● Consigne 1
Résumez en deux phrases la discussion sur la piscine communale.

● Texte source
# Piscine communale



## Tatiemimi (10 Septembre 2022)

Bonjour, n'ayant qu'un seul enfant en accueil, pensez-vous que je puisse proposer une sortie hebdomadaire à la piscine municipale ?


----------



## angèle1982 (10 Septembre 2022)

Je ne vois pas pourquoi non si les parents sont OK vous n'en avez qu'un donc plus facile pour le surveiller ... à voir les collègues !


----------



## Chouchou301 (11 Septembre 2022)

Bonjour,
Avec les autorisations (sorties, transport en voiture éventuellement...) des PE, aucun soucis.
Il m'arrive d'aller à la piscine quand je n'ai qu'un seul enfant en accueil, ma puér n'a rien trouvé à redire, au contraire elle a trouvé ça bien.
En hiver, à la piscine couverte de la grande ville à côté, en été à la piscine en plein air de ma commune.
Cet été avec la canicule dans le sud j'y allais vers 16h30, après la sieste et le goûter (la pataugeoire est en grande partie à l'ombre).


----------



## Griselda (11 Septembre 2022)

Cet été je l'ai fais plusieurs fois avec mon Loulou que j'avais tout seul le mercredi.
Bien sur avec accord des PE qui me portais ce que j'avais besoin pour lui.
Dans ma piscine (ou j'ai un abonnement car je vais nager aussi), c'est gratuit pour les moins de 3 ans mais sinon l'entrée aurait été à payer par les PE bien sur.
Je ne l'ai pas proposé comme une sortie systématique toute les semaines mais seulement à mon inspiration en avertissant la veille.
C'est un très chouette moment passé avec lui mais il ne faut pas perdre de vue que la sécurité doit être assurée ++.
Avec un seul enfant c'est OK. Un adulte par enfant.


----------

● Consigne 2
Dans les lignes de données ci-dessous, remplacez s'il vous plaît « Open » par « Launch » et recopiez-les sans autre modification, en laissant les images de côté.

● Données fournies

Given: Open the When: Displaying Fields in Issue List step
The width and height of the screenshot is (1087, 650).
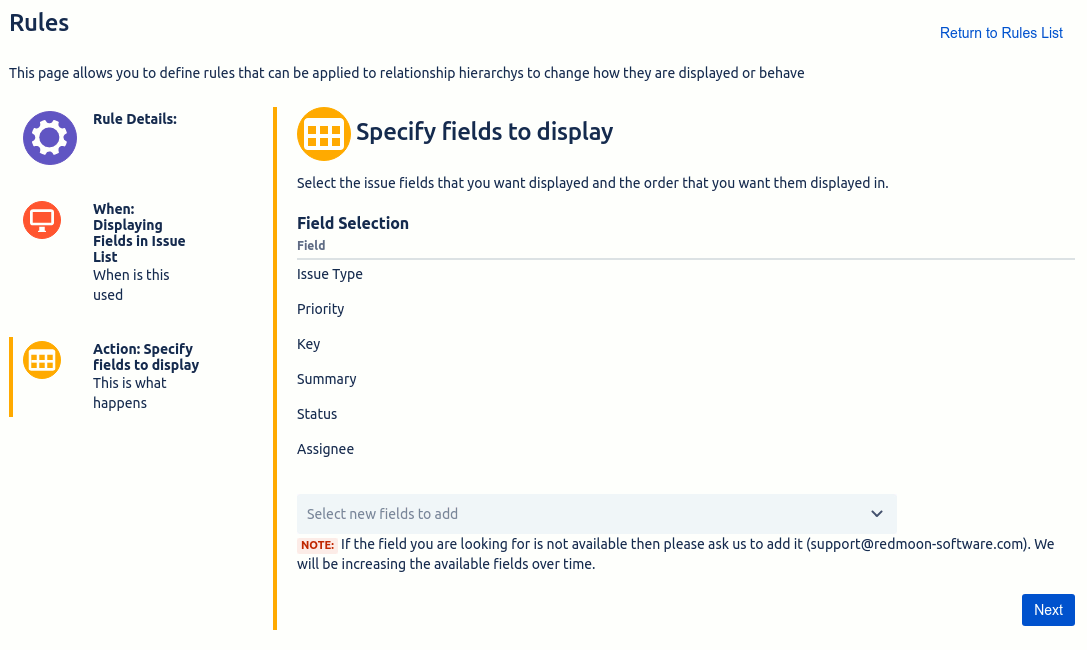Looking at the screenshot, I should click(139, 233).
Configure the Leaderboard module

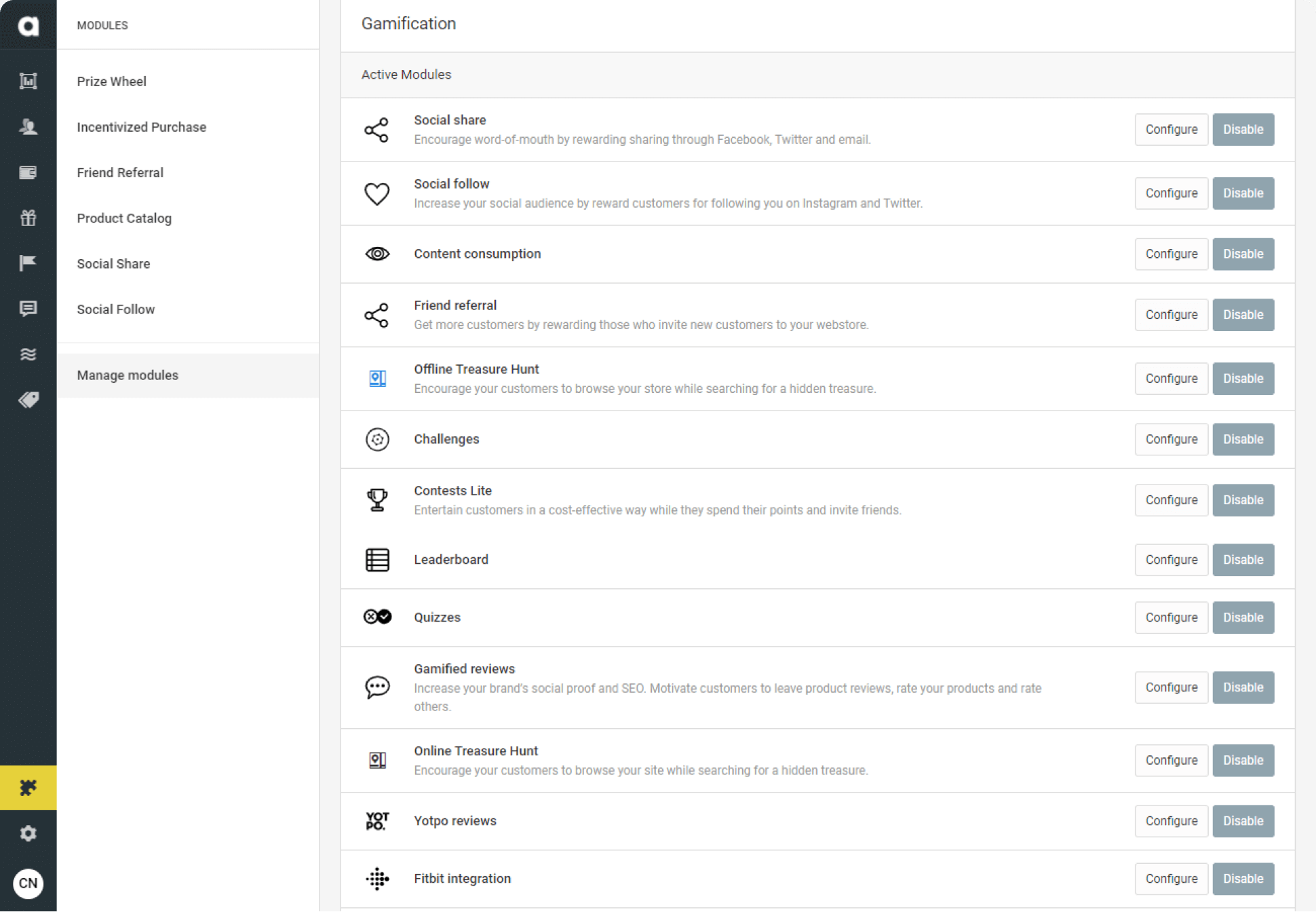coord(1171,559)
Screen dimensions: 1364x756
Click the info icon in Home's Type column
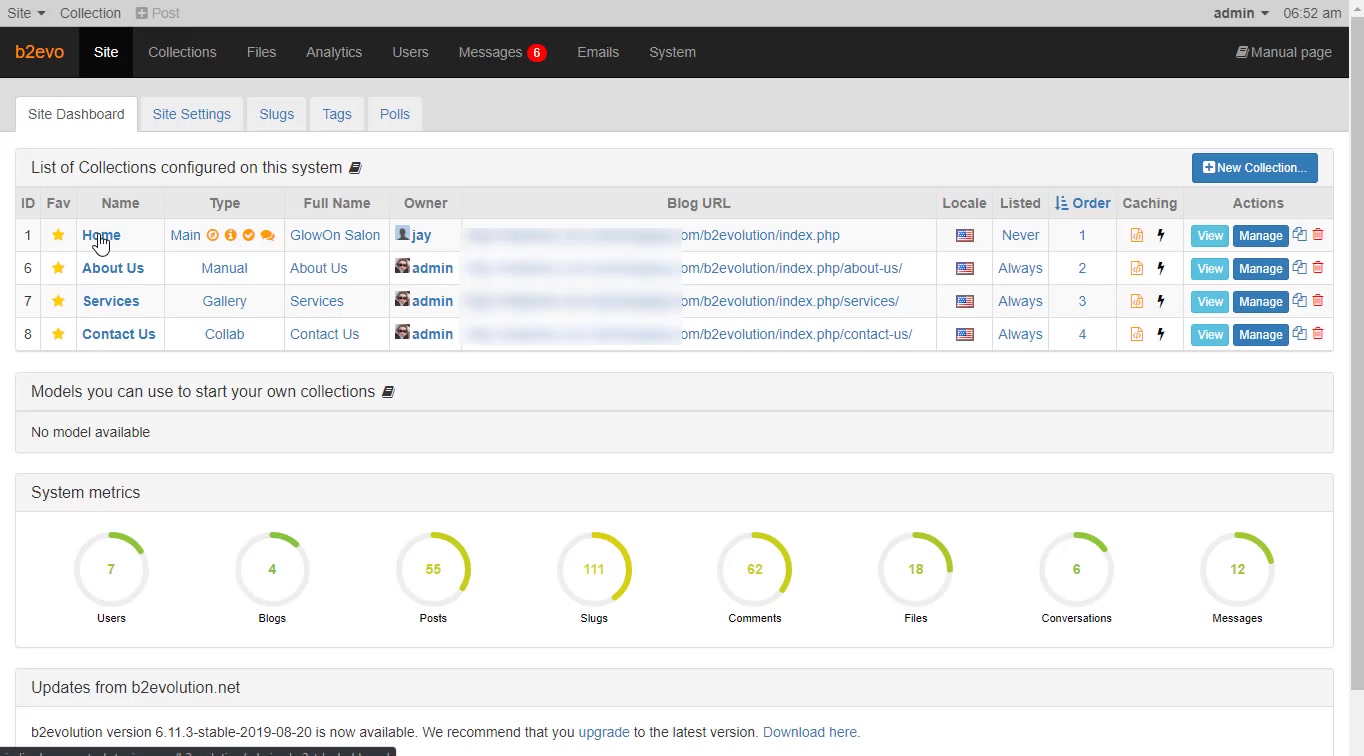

● Réponse 1
Une personne qui n'a qu'un seul enfant en accueil demande si elle peut proposer une sortie hebdomadaire à la piscine municipale. Les réponses jugent cela possible avec l'accord et les autorisations des parents, deux participants racontant l'avoir déjà fait, tout en rappelant que la sécurité doit être assurée, avec un adulte par enfant.

● Réponse 2
Given: Launch the When: Displaying Fields in Issue List step
The width and height of the screenshot is (1087, 650).
Looking at the screenshot, I should click(139, 233).
Configure the Leaderboard module

coord(1171,559)
Screen dimensions: 1364x756
Click the info icon in Home's Type column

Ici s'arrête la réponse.